Restate the listing in full, keeping every word as it is.

■ ■ ■

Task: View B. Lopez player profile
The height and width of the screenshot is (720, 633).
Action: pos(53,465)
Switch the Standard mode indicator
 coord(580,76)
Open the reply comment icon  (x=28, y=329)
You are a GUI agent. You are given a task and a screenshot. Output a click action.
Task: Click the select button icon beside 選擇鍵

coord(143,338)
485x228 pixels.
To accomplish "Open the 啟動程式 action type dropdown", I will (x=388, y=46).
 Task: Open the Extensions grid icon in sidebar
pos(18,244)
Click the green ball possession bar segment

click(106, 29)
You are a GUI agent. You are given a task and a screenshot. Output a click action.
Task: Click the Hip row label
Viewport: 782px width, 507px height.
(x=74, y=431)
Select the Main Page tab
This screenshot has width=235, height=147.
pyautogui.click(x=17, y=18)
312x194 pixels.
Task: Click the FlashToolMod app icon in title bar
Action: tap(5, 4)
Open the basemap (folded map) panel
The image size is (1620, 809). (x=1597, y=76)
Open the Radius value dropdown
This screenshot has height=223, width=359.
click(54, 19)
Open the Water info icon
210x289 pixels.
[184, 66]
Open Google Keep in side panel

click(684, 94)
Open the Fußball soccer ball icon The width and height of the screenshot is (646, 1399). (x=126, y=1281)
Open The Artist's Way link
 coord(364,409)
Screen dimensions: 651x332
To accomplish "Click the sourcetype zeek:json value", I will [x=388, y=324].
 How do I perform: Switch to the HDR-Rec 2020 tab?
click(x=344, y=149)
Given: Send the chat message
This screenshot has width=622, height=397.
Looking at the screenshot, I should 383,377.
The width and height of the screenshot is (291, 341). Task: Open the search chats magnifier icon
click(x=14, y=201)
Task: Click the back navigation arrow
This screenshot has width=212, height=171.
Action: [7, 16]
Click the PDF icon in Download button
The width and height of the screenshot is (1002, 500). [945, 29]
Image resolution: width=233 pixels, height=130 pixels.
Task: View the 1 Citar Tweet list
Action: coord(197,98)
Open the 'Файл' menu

■ ■ ■

Expected output:
Task: View B. Lopez player profile
The height and width of the screenshot is (720, 633).
Action: pos(53,465)
Switch the Standard mode indicator
 coord(580,76)
Open the reply comment icon  (x=28, y=329)
You are a GUI agent. You are given a task and a screenshot. Output a click action.
Task: Click the select button icon beside 選擇鍵

coord(143,338)
485x228 pixels.
To accomplish "Open the 啟動程式 action type dropdown", I will (x=388, y=46).
 Task: Open the Extensions grid icon in sidebar
pos(18,244)
Click the green ball possession bar segment

click(106, 29)
You are a GUI agent. You are given a task and a screenshot. Output a click action.
Task: Click the Hip row label
Viewport: 782px width, 507px height.
(x=74, y=431)
Select the Main Page tab
This screenshot has width=235, height=147.
pyautogui.click(x=17, y=18)
312x194 pixels.
Task: Click the FlashToolMod app icon in title bar
Action: tap(5, 4)
Open the basemap (folded map) panel
The image size is (1620, 809). (x=1597, y=76)
Open the Radius value dropdown
This screenshot has height=223, width=359.
click(54, 19)
Open the Water info icon
210x289 pixels.
[184, 66]
Open Google Keep in side panel

click(684, 94)
Open the Fußball soccer ball icon The width and height of the screenshot is (646, 1399). (x=126, y=1281)
Open The Artist's Way link
 coord(364,409)
Screen dimensions: 651x332
To accomplish "Click the sourcetype zeek:json value", I will [x=388, y=324].
 How do I perform: Switch to the HDR-Rec 2020 tab?
click(x=344, y=149)
Given: Send the chat message
This screenshot has width=622, height=397.
Looking at the screenshot, I should 383,377.
The width and height of the screenshot is (291, 341). Task: Open the search chats magnifier icon
click(x=14, y=201)
Task: Click the back navigation arrow
This screenshot has width=212, height=171.
Action: [7, 16]
Click the PDF icon in Download button
The width and height of the screenshot is (1002, 500). [945, 29]
Image resolution: width=233 pixels, height=130 pixels.
Task: View the 1 Citar Tweet list
Action: coord(197,98)
Open the 'Файл' menu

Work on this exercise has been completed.